Matteo Verzobio [a]
A recurrence relation for elliptic divisibility sequences
Pages: 223-242
Received: 15 February 2021
Accepted in revised form: 8 April 2021
Mathematics Subject Classification: Primary 11G05; Secondary 11B37, 11B39.
Keywords: Elliptic divisibility sequences, Recurrence sequences, Elliptic curves.
Authors address:
[a]: Università di Pisa, Dipartimento di Matematica, Largo Bruno Pontecorvo 5, Pisa, Italy.
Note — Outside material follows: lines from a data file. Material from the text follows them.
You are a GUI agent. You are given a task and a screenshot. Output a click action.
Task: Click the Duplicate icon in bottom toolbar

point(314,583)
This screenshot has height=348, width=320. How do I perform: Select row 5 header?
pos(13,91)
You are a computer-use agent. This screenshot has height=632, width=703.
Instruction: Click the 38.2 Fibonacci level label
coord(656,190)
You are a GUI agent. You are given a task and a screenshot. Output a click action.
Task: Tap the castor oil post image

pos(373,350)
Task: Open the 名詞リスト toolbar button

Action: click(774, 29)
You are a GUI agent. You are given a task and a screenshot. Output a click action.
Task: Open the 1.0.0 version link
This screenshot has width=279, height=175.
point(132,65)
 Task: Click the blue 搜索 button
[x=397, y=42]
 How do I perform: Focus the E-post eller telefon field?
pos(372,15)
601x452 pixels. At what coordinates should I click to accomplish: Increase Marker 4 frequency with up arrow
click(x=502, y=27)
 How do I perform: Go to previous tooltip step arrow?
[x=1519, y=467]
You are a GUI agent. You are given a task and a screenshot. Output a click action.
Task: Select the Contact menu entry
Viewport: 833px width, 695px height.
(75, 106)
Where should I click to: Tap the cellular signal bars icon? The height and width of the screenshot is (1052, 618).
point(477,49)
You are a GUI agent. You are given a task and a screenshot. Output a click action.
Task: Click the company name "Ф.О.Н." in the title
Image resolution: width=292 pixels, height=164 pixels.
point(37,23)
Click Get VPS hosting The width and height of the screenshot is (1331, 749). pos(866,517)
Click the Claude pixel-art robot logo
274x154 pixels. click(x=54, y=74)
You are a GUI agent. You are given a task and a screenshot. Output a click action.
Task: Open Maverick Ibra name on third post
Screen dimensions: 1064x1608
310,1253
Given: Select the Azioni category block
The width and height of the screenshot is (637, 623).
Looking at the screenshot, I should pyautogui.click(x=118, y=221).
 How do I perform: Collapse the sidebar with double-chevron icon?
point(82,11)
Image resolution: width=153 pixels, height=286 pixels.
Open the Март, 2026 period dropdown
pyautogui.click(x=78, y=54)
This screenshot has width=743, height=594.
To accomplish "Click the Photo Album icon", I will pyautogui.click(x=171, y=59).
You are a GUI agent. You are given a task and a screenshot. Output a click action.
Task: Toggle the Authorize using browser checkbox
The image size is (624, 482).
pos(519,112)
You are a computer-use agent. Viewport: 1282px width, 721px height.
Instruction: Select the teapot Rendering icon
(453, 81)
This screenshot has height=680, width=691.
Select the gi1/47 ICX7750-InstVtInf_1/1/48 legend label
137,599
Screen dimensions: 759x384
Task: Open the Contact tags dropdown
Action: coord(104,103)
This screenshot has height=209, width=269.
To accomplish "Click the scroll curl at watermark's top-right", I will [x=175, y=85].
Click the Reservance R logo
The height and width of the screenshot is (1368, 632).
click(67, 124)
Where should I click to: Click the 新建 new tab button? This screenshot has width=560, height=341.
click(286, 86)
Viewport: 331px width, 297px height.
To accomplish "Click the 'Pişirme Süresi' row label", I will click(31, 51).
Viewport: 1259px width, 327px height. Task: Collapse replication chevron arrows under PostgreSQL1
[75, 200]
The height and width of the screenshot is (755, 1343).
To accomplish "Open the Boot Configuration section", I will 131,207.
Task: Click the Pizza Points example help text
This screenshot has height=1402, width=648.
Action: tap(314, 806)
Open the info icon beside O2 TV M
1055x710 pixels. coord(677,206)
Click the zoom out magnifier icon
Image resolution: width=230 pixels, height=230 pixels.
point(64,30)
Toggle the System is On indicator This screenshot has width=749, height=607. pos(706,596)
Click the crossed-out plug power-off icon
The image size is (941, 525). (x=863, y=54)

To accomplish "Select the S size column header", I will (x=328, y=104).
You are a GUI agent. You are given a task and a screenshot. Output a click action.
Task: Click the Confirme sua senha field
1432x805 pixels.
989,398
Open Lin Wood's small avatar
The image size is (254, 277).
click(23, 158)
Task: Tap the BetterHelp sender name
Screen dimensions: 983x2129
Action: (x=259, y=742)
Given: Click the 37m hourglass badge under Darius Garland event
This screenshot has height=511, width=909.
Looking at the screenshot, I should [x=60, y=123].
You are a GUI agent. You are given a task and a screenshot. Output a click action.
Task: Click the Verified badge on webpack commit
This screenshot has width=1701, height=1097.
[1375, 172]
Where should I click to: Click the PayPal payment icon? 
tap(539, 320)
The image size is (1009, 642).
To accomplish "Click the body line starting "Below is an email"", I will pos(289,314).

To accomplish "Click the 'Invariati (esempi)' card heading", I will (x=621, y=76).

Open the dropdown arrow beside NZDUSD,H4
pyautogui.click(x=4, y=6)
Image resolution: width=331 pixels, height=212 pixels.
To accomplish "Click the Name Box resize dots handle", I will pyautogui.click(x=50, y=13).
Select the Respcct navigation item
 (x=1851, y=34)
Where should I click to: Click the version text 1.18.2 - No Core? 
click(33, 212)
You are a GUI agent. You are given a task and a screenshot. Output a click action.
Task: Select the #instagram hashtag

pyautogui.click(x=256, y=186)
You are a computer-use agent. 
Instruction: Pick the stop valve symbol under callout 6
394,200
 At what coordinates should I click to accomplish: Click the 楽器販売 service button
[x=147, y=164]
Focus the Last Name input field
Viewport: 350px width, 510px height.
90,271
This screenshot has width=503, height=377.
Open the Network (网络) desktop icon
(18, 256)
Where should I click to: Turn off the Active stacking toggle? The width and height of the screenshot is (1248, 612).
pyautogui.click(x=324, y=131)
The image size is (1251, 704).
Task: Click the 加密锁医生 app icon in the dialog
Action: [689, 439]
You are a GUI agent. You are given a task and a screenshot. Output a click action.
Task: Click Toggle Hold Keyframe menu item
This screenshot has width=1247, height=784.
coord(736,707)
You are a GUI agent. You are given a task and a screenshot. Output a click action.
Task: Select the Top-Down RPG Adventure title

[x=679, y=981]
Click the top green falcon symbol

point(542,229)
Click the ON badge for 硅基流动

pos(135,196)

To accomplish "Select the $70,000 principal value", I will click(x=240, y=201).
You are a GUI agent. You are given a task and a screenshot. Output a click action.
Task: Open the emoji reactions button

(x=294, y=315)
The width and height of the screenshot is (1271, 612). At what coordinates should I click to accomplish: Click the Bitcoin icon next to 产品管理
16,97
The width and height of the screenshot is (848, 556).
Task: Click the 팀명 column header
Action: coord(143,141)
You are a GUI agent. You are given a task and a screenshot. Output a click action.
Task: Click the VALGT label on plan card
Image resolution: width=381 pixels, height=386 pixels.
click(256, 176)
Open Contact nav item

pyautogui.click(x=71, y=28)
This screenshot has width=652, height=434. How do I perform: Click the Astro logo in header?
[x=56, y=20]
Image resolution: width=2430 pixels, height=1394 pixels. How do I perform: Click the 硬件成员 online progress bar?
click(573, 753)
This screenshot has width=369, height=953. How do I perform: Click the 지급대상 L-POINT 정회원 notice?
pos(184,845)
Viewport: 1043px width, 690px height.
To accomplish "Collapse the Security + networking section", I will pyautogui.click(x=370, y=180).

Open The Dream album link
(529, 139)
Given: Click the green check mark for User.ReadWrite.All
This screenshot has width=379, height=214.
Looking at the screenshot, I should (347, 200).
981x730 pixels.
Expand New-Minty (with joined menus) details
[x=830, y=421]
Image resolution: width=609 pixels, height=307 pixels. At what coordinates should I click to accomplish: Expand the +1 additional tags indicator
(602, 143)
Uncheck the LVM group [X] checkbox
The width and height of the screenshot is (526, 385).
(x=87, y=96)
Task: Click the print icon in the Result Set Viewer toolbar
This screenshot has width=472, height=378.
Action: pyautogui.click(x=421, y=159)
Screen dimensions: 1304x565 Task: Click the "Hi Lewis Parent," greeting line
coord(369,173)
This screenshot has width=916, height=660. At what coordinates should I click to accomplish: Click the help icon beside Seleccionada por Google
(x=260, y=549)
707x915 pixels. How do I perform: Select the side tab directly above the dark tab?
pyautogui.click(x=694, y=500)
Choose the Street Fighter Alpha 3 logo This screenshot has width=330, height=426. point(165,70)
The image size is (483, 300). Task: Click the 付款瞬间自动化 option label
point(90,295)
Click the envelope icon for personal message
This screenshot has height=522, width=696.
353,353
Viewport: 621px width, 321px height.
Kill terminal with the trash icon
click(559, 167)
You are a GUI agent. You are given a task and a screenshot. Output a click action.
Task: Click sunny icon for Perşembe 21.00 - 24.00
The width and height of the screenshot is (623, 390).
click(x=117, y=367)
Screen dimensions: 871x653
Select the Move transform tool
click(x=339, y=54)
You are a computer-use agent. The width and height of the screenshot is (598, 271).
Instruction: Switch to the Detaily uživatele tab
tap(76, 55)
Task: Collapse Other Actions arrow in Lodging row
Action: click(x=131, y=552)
Abstract: In literature, there are two different definitions of elliptic divisibility sequences. The first one says that a sequence of integers \(\{h_n\}_{n\in \mathbb{N}}\) is an elliptic divisibility sequence if it satisfies the recurrence relation \(\,h_{m+n}h_{n-m}h_{r}^2=h_{n+r}h_{n-r}h_{m}^2-h_{m+r}h_{m-r}h_{n}^2\,\) for all natural numbers \(n\geq m\geq r\). The second definition says that a sequence of integers \(\{\beta_n\}_{n\in \mathbb{N}}\) is an elliptic divisibility sequence if it is the sequence of the square roots (chosen with an appropriate sign) of the denominators of the abscissas of the iterates of a point on a rational elliptic curve. It is well-known that the two sequences are not equivalent. Hence, given a sequence of the denominators \(\{\beta_n\}_{n\in \mathbb{N}}\), in general the relation \(\,\beta_{m+n}\beta_{n-m}\beta_{r}^2=\beta_{n+r}\beta_{n-r}\beta_{m}^2-\beta_{m+r}\beta_{m-r}\beta_{n}^2\,\) does not hold for all \(n\geq m\geq r\). We will prove that the recurrence relation above holds for \(\,\{\beta_n\}_{n\in \mathbb{N}}\) under some conditions on the indexes \(m\), \(n\), and \(r\).